-- EXTRACT TO READ follows --

"Listen to me," I said to my youngest sister, the one who almost died when she was three, but then I called my parents home from their New Year's Party next door and they arrived in time to put a spoon between her convulsing jaws and carry her blanketed to the hospital. I was ten then, and it was my job to take care of her while they were away. "Listen to me," I told her again. "I am an expert on not being loved. No one has even made a pretense of loving me. Not being loved does not make you unlovable."
My sister is crying because her three children have the Cox-sackie virus. But not really because of that. Because she has gone back to school and taken a double load and her ex-husband won't come help her through the illness, and now our aging mother cannot stay with her over Easter because she is 89 and vulnerable to viruses.
"I won't see anyone," she weeps to one of the sisters between us. "I should recuse myself because we are virused." (Why does she keep using that term? my other sister asks, irritated. Isn't that the term they use on juries?) "I keep asking him, how can you love someone and then stop loving them. I can't stop asking."
"You're not adding things properly," I analogize for my youngest sister.
"Are you telling me I am not good at math?" she sobs.
"No, you are taking 2 and 2 and 2 and multiplying instead of adding," I explain rationally, in that irritating way I have.
"It is not her who is multiplying," my other sister shouts in the phone. "It is the world that is doing it for her."
"What if you went to the store and decided not to buy pizza for dinner?" I say soothingly. "Does that mean there is something wrong with pizza?" It is a ridiculous example.

-- EXTRACT TO READ concluded --

TASK REQUIREMENTS:
**A.** From the passage about the sisters, set down the text from "My sister is" to "my youngest sister." word for word.
**B.** In the passage about the sisters, how old was the narrator when the youngest sister almost died?
**C.** List every verb the passage about the sisters uses to tag speech set in quotation marks.

-- DATASET EXCERPTS follows --

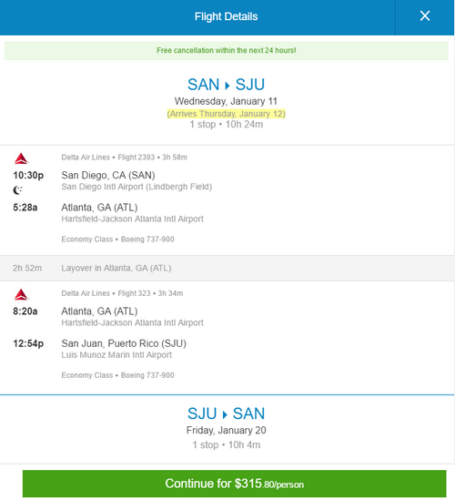The height and width of the screenshot is (500, 455).
Task: Click the San Diego, CA (SAN) departure
Action: [x=108, y=175]
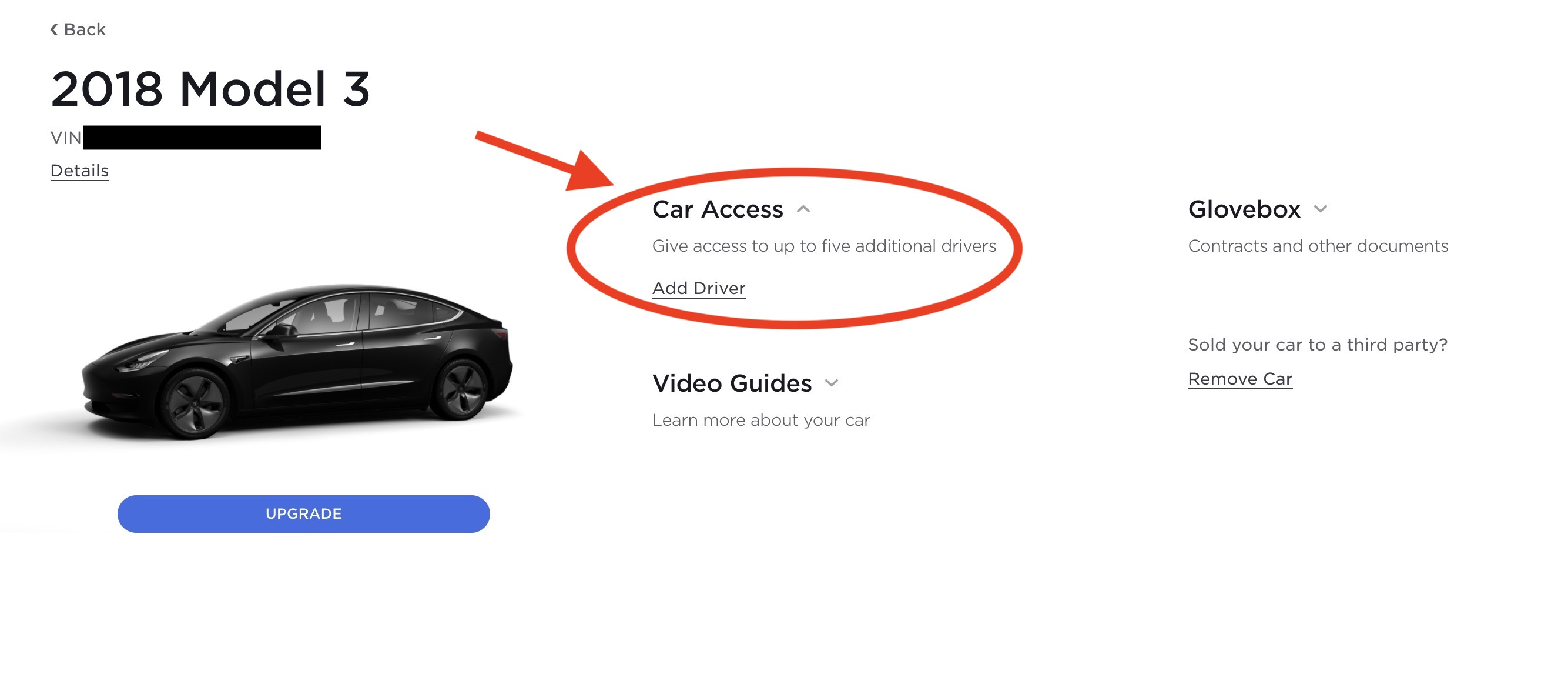This screenshot has width=1568, height=674.
Task: Click the Video Guides heading
Action: pos(732,383)
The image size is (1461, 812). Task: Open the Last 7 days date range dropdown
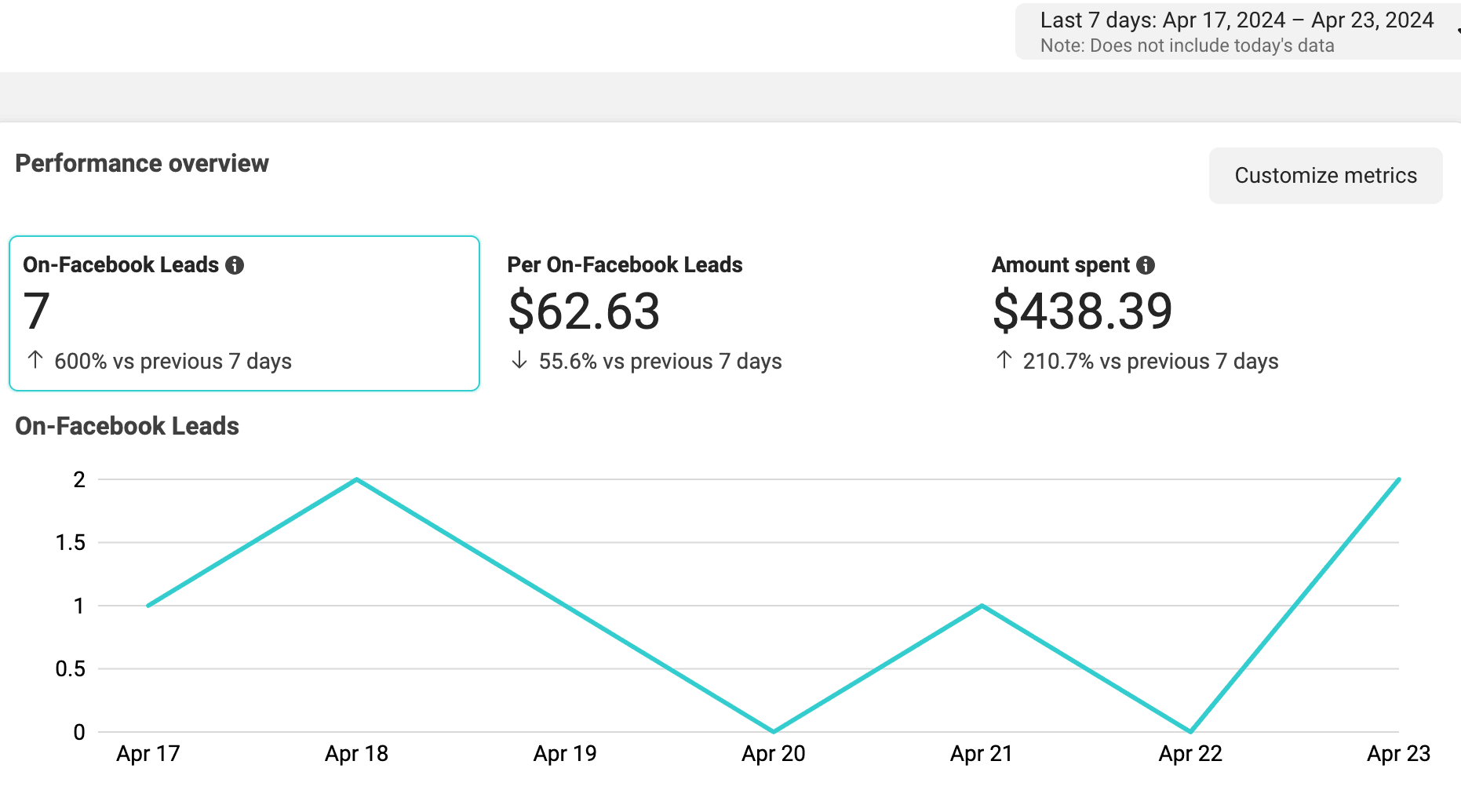pyautogui.click(x=1237, y=31)
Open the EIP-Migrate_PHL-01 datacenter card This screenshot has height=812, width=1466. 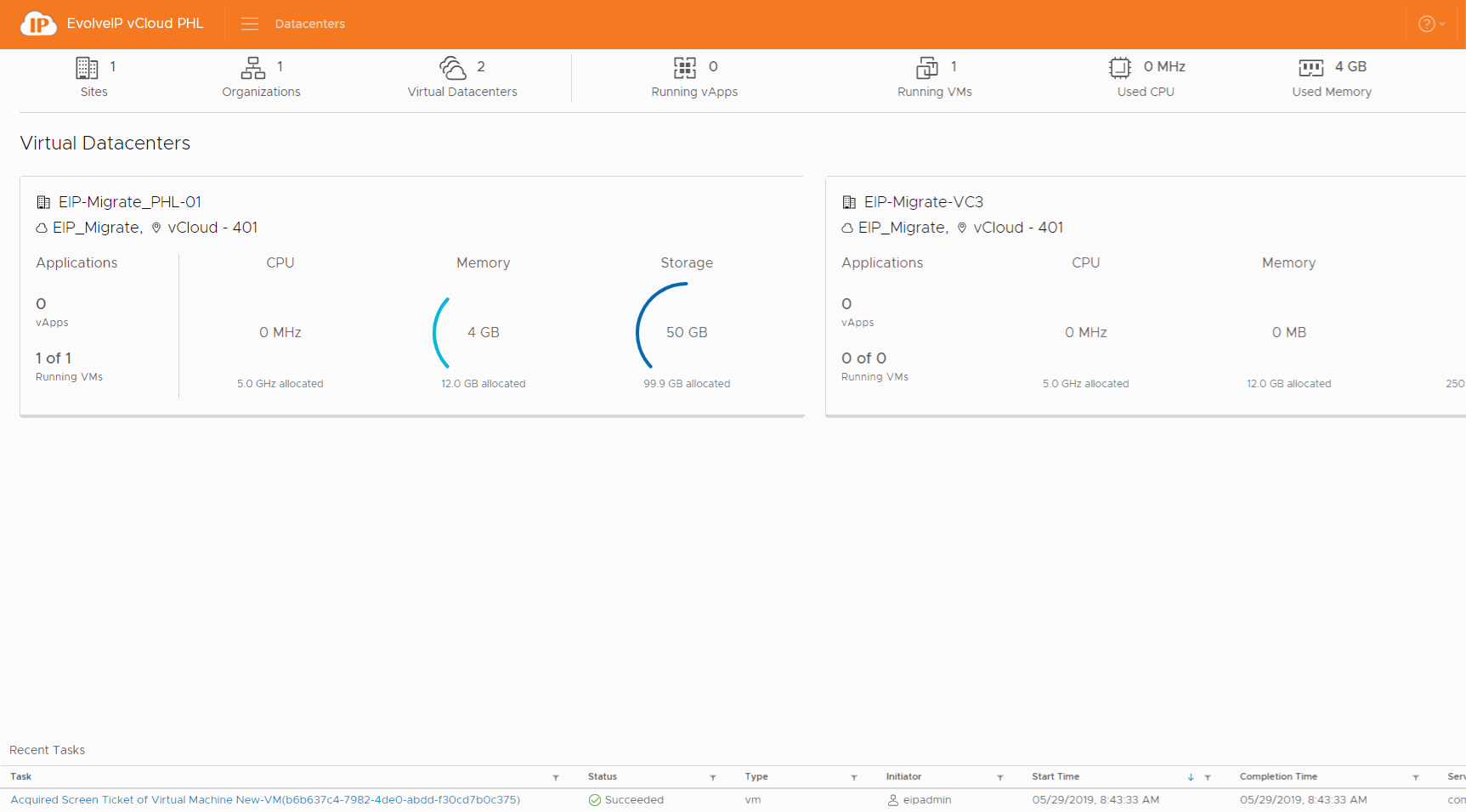(130, 202)
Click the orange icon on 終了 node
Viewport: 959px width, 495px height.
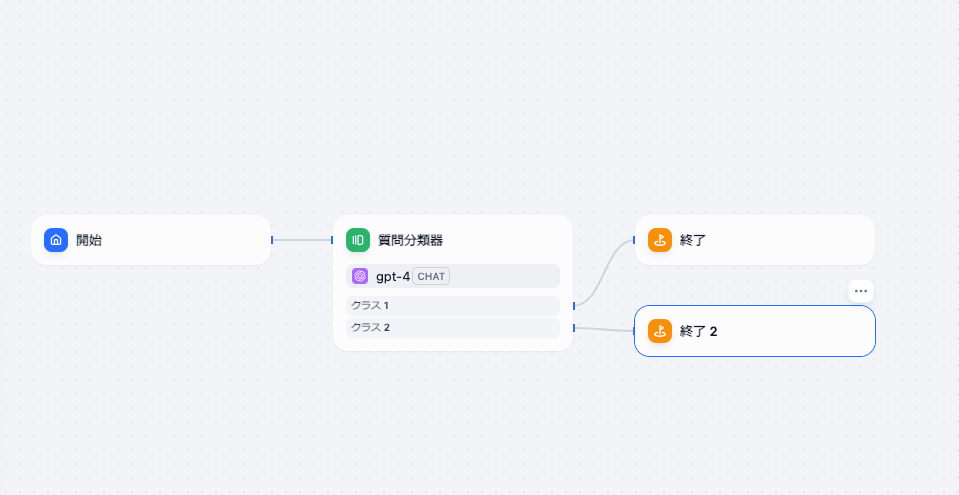point(659,240)
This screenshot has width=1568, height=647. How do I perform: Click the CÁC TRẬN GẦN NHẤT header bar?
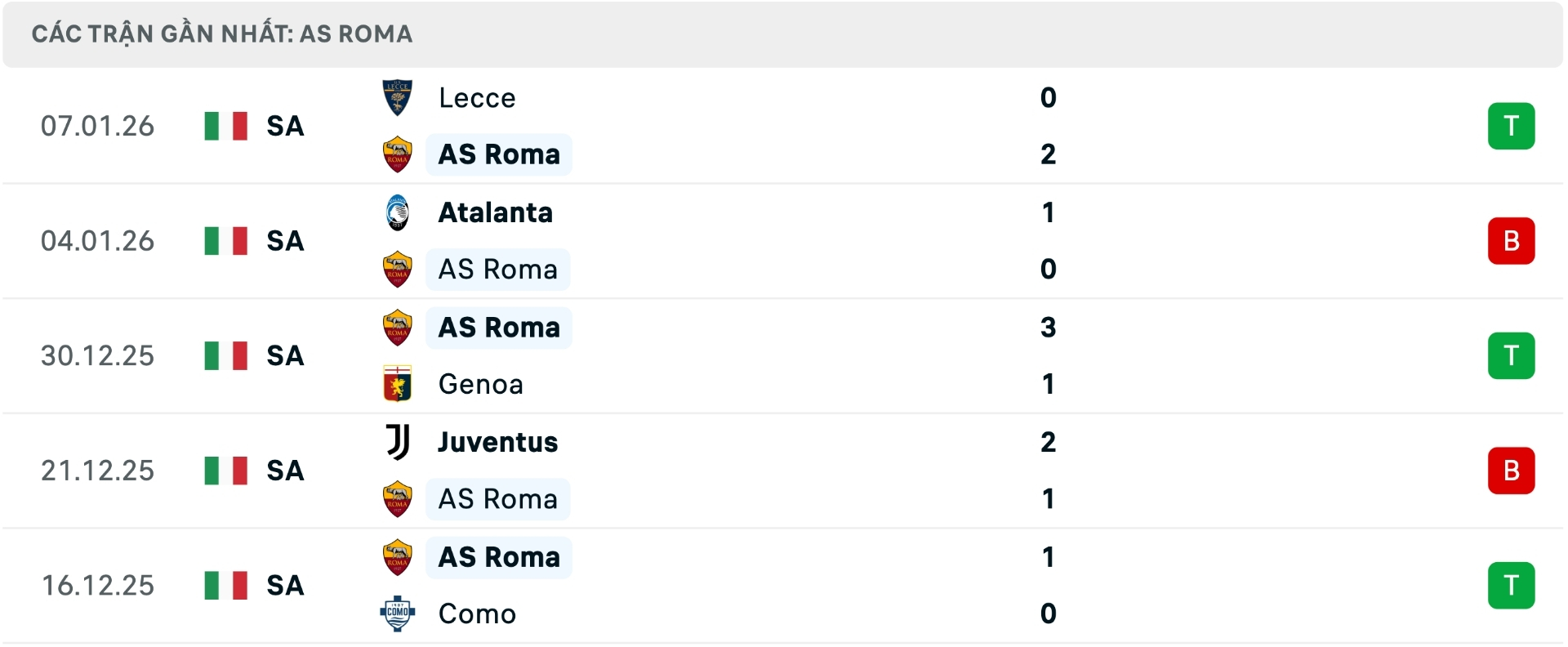click(220, 33)
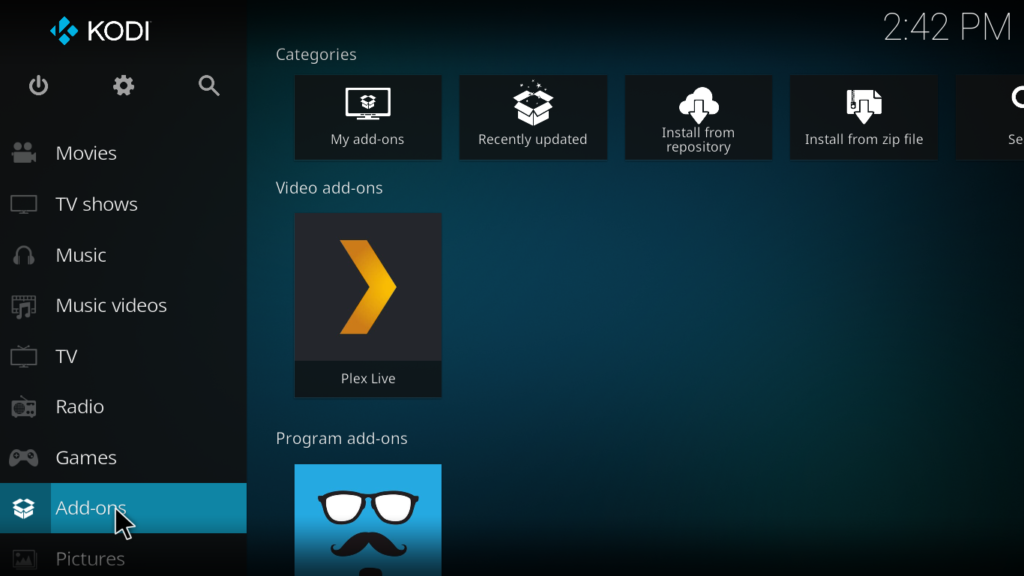Open settings via the gear icon

pyautogui.click(x=123, y=86)
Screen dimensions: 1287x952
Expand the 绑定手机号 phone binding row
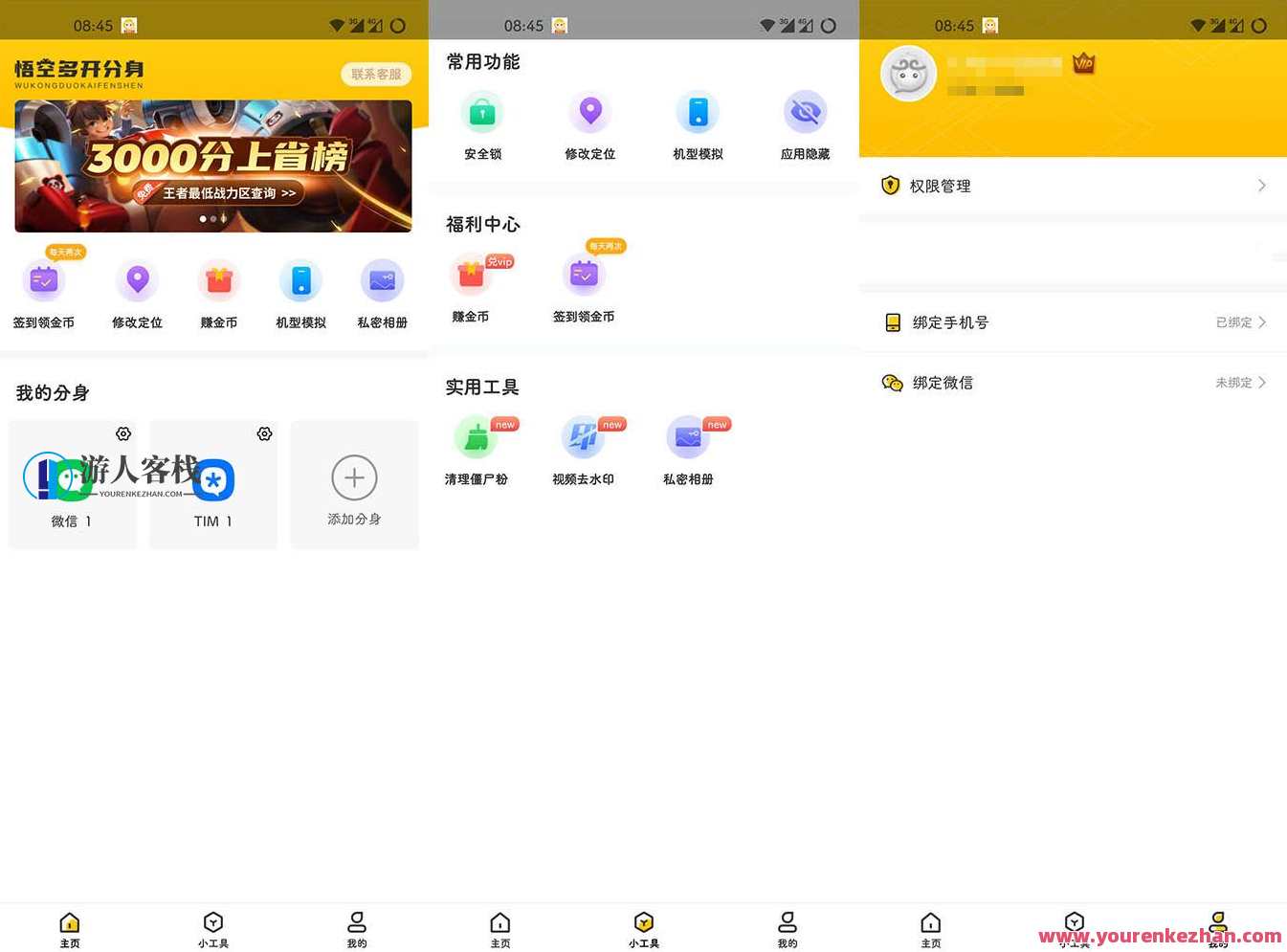click(1072, 322)
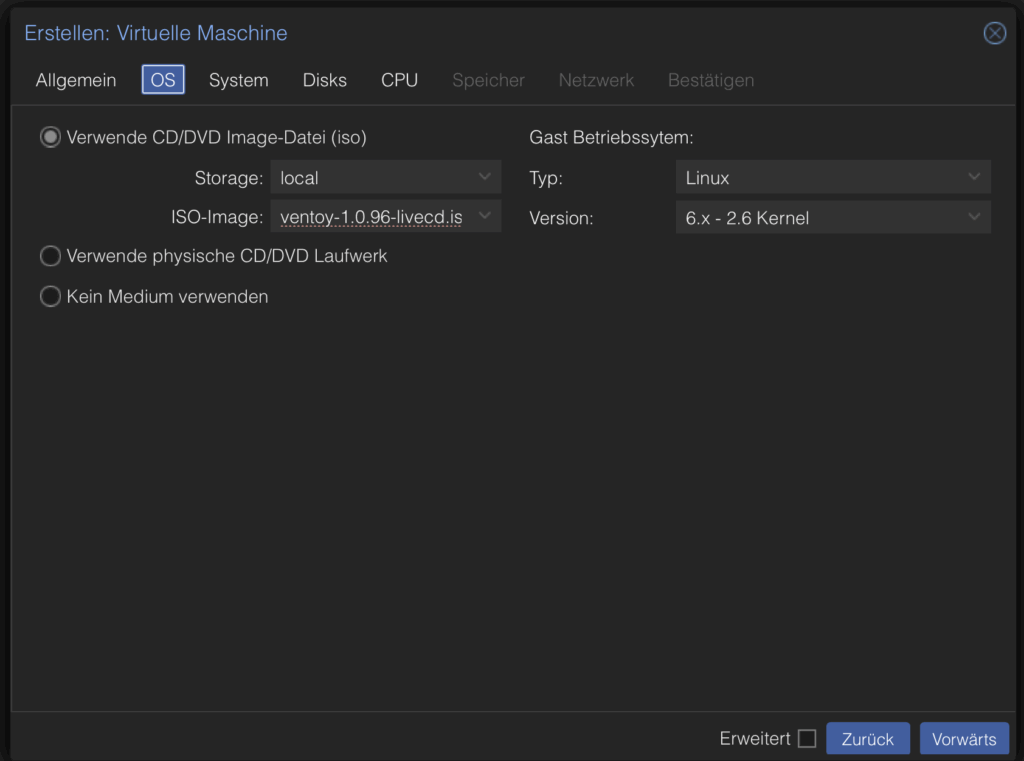Enable the Erweitert checkbox
Viewport: 1024px width, 761px height.
(807, 739)
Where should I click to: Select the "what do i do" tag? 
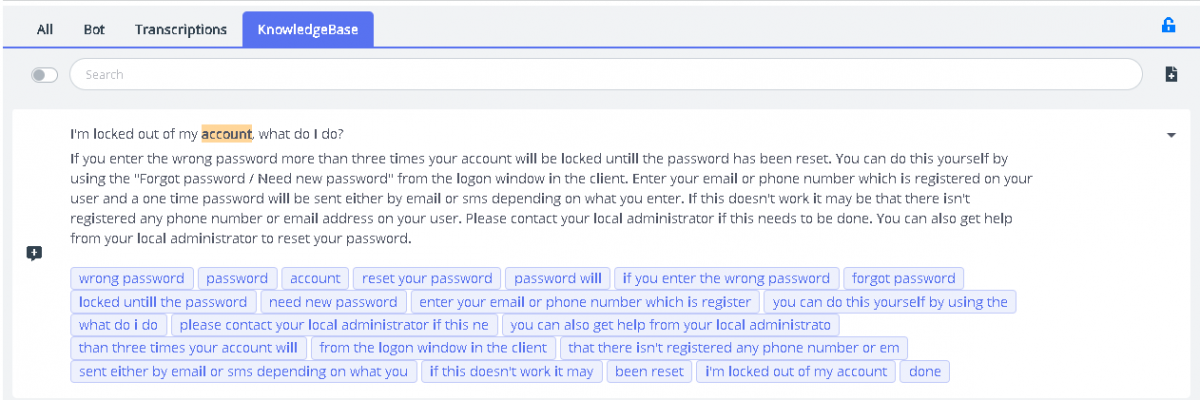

-- DATASET EXCERPTS concluded --

SOLVED TASKS:
**A.**
My sister is crying because her three children have the Cox-sackie virus. But not really because of that. Because she has gone back to school and taken a double load and her ex-husband won't come help her through the illness, and now our aging mother cannot stay with her over Easter because she is 89 and vulnerable to viruses.
"I won't see anyone," she weeps to one of the sisters between us. "I should recuse myself because we are virused." (Why does she keep using that term? my other sister asks, irritated. Isn't that the term they use on juries?) "I keep asking him, how can you love someone and then stop loving them. I can't stop asking."
"You're not adding things properly," I analogize for my youngest sister.

**B.** Ten.

**C.** said, told, weeps, analogize, sobs, explain, shouts, say